Code Summarization Judging

Updated 25 July 2025

Code summarization judging is the systematic assessment of natural language summaries for source code based on content adequacy, conciseness, fluency, and semantic alignment.
Metrics like BLEU-DC, BERTScore, and human ratings are used to quantify how well summaries capture developer intent and code functionality.
Recent trends leverage large language models as automated judges to scale evaluations, enhance calibration, and mitigate inherent biases.

Code summarization judging refers to the systematic assessment of the quality, accuracy, and human-likeness of natural language summaries generated for source code by automated systems. This judging process is central to the development, evaluation, and deployment of automated code summarization models, as it determines the extent to which these models align with human developers’ expectations and practical documentation needs. The research landscape spans classic metric-based approaches, sophisticated human evaluation studies, recent models leveraging LLMs as automated judges, and recent experiments on calibration, reliability, and robustness.

1. Judging Criteria and Quality Dimensions

Code summarization outputs are evaluated along multiple dimensions, each reflecting aspects of developer intent, readability, and usability:

Content Adequacy: Whether the summary accurately captures the functionality, purpose, and key operations of the code. For instance, does the summary identify “action words” that are central to code behavior (Haque et al., 2021)?
Conciseness: The brevity and succinctness of the generated summary without unnecessary verbosity or over-generalization (Crupi et al., 22 Jul 2025).
Fluency/Understandability: The degree to which the summary is grammatical, well-formed, and comprehensible to a human reader (Shrivastava, 2021).
Coverage of Dependencies and Context: Advanced evaluation frameworks recognize the importance of code context, including method dependencies, class relationships, and hierarchical organization (e.g., intra-class/inter-class context in CoCoSum (Wang et al., 2021) or higher-level units (Sun et al., 13 Mar 2025)).
Semantic Alignment: Whether the summary semantically matches code intent, even if the wording does not exactly match a reference summary (Mastropaolo et al., 2023, Haque et al., 2022).

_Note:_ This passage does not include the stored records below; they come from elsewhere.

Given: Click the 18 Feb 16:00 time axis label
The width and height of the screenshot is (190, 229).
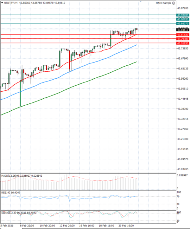Looking at the screenshot, I should tap(107, 225).
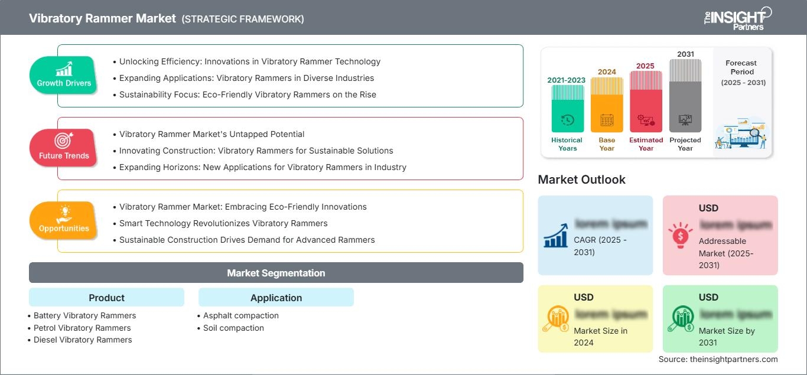Select the Product segmentation header
The width and height of the screenshot is (807, 375).
click(106, 298)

These dimensions are reflected in both automated metrics and human assessment protocols.

2. Metrics, Human Judgment, and Their Limitations

A variety of metrics have been proposed and adopted for code summarization judging:

Reference-based Metrics: BLEU, ROUGE, METEOR, BLEU-DC (sentence-level BLEU with smoothing 4), and variants, which measure n-gram overlap between generated and reference summaries. However, these are known to be only weak proxies for human assessment, since they focus on superficial overlap rather than semantic adequacy (Shi et al., 2021, Crupi et al., 22 Jul 2025).
Semantic Similarity Metrics: Embedding-based measures such as BERTScore, SentenceBERT, and the SIDE metric (“Summary alIgnment to coDe sEmantics”). SIDE, for example, aligns the generated summary and the code directly in an embedding space via contrastive learning, avoiding dependence on sometimes low-quality reference summaries (Mastropaolo et al., 2023). Studies indicate that such metrics correlate more strongly with human judges than traditional word-overlap metrics (Virk et al., 30 Apr 2024, Haque et al., 2022).
Human Ratings: Direct assessment by expert or crowd annotators remains the gold standard, especially for dimensions such as content adequacy and naturalness. Inter-rater agreement is measured with statistics such as Krippendorff’s α; high values (e.g., α ≈ 0.8) indicate reliable consensus (Crupi et al., 22 Jul 2025).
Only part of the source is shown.